Blister Breakthroughs: Emerging Targeted Therapies for Bullous Pemphigoid

Prince Adotama, MD and Mark Lebwohl, MD provided a comprehensive update on bullous pemphigoid (BP), a rare autoimmune blistering disease that predominantly affects older adults. They reviewed the underlying pathophysiology, in which autoantibodies against BP180 and BP230 disrupt dermal–epidermal adhesion and trigger a robust inflammatory cascade involving eosinophils, neutrophils, and Th2 cytokines such as IL-4 and IL-13. Disease severity closely correlates with elevated IgE levels and eosinophilia, helping explain the intense pruritus and blister formation seen in affected patients. The presenters emphasized that BP often presents atypically, with more than half of patients initially developing nonbullous eczematous or urticarial lesions, underscoring the need for heightened diagnostic suspicion.

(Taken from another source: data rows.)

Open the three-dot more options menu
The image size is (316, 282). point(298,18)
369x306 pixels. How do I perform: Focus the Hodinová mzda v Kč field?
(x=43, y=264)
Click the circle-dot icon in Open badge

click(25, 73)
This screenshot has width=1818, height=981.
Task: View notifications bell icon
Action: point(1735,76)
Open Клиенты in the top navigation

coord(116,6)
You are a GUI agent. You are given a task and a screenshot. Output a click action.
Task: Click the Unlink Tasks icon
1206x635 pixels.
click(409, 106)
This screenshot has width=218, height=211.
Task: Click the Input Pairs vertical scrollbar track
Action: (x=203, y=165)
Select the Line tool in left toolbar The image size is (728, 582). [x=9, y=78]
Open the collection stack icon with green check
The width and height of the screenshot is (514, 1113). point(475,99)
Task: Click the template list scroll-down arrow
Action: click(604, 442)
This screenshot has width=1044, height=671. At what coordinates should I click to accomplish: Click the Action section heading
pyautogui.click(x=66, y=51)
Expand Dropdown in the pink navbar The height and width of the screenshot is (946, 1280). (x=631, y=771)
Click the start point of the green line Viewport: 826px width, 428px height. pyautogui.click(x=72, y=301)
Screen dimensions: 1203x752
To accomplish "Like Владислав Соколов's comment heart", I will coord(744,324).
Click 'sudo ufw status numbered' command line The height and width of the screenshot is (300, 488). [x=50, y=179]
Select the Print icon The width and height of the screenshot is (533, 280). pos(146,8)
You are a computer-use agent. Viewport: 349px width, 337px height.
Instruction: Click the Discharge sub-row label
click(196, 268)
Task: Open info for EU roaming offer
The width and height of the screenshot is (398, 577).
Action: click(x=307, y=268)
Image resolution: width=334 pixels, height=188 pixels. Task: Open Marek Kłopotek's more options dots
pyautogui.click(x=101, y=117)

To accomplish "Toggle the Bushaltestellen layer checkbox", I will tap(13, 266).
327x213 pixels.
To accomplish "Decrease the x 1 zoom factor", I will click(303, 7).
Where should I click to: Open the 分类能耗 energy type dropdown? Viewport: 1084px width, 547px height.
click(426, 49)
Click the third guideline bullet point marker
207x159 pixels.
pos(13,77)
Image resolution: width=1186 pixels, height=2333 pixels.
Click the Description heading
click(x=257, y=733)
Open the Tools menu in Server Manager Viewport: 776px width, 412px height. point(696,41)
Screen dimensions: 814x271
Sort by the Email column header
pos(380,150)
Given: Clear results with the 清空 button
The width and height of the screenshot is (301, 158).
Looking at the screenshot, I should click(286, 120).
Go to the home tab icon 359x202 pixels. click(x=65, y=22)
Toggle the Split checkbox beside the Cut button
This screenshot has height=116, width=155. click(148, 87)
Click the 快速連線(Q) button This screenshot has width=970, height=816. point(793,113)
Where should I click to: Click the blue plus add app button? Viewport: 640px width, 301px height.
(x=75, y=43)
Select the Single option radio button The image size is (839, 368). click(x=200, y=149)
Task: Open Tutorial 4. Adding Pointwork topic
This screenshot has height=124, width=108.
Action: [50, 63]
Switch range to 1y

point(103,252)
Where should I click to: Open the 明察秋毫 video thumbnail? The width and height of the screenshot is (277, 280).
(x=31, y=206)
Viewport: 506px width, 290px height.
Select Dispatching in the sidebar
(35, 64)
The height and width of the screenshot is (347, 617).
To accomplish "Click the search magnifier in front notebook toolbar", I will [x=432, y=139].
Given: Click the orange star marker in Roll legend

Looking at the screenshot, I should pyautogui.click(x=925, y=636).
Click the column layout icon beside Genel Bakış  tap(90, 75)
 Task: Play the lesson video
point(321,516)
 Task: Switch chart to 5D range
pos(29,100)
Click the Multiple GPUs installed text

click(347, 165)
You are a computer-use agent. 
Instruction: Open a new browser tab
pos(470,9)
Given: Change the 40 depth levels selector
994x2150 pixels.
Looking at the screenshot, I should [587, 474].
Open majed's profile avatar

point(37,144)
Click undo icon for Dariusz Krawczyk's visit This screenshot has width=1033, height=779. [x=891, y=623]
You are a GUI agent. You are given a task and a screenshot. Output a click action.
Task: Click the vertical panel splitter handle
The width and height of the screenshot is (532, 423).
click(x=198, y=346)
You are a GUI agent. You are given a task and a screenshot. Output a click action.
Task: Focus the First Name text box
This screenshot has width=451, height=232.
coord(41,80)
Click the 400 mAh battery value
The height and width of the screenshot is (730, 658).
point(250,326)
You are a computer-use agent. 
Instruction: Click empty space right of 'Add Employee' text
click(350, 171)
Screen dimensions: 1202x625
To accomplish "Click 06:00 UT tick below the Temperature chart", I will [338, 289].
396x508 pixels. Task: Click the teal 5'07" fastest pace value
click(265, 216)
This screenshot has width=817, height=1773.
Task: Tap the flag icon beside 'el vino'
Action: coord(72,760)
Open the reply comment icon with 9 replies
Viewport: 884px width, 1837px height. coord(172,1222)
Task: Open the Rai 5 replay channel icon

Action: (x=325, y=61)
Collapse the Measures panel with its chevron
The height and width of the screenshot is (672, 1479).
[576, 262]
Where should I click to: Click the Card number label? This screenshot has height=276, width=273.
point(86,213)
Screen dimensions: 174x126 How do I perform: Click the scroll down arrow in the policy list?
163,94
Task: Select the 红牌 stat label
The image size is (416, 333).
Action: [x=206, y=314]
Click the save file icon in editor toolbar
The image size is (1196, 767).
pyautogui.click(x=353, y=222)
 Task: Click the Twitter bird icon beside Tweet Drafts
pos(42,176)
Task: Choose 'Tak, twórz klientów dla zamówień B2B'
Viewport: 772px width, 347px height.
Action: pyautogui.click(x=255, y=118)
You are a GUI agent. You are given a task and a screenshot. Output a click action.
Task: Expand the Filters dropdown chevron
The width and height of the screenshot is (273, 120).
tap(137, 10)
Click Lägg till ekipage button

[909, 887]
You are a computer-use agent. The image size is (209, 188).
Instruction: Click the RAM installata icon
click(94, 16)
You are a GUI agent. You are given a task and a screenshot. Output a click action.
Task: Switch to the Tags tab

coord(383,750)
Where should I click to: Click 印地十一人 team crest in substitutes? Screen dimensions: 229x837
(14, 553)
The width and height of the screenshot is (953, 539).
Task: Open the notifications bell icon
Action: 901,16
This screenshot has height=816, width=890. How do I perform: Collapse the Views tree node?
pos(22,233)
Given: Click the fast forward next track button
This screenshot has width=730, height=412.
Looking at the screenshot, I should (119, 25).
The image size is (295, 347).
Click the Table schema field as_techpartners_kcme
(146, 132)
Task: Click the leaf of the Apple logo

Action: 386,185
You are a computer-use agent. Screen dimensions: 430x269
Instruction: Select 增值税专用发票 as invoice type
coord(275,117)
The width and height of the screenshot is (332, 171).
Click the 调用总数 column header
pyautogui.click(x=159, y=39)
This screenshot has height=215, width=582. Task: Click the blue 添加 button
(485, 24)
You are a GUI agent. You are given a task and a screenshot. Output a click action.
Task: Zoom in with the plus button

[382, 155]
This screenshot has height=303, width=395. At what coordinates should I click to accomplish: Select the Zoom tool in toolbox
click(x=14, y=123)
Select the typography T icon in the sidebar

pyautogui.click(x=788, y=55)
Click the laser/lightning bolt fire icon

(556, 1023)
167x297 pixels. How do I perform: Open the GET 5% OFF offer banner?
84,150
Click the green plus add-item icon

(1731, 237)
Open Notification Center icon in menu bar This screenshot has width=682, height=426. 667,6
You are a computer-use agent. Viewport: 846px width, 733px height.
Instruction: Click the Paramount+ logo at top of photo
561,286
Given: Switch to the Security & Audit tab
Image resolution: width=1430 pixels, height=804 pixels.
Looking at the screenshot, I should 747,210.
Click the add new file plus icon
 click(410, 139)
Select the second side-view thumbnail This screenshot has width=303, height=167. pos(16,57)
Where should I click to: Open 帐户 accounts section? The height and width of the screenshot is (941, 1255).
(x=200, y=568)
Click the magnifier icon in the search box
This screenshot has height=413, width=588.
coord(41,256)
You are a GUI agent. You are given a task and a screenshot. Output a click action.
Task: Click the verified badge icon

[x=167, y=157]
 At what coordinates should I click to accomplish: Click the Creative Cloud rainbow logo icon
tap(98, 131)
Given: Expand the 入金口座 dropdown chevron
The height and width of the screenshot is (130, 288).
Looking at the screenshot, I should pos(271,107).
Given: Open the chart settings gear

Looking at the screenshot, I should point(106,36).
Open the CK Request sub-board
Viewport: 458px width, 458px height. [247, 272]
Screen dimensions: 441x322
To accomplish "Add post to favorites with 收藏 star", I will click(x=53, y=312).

The session also highlighted growing awareness of drug-induced BP, with more than 50 medications implicated. Notably, DPP4 inhibitors used in type 2 diabetes are associated with a threefold increased risk, and immune checkpoint inhibitors have also been linked to disease onset. While traditional management still includes high-potency topical steroids and short-term systemic corticosteroids with immunomodulators, the treatment landscape is rapidly changing. Dupilumab, approved in June 2025 for adult BP, has demonstrated rapid disease control in the majority of patients, with a favorable safety profile and significant steroid-sparing benefits. Additional targeted options, including omalizumab and rituximab, have shown strong efficacy in selected patients, particularly those with high IgE levels or refractory disease.

Overall, the presenters emphasized that targeted biologic therapies are transforming BP care by improving disease control while minimizing the long-term risks of systemic corticosteroids. This shift marks a new era in BP management, prioritizing precision therapy, safety, and durable remission in a vulnerable patient population.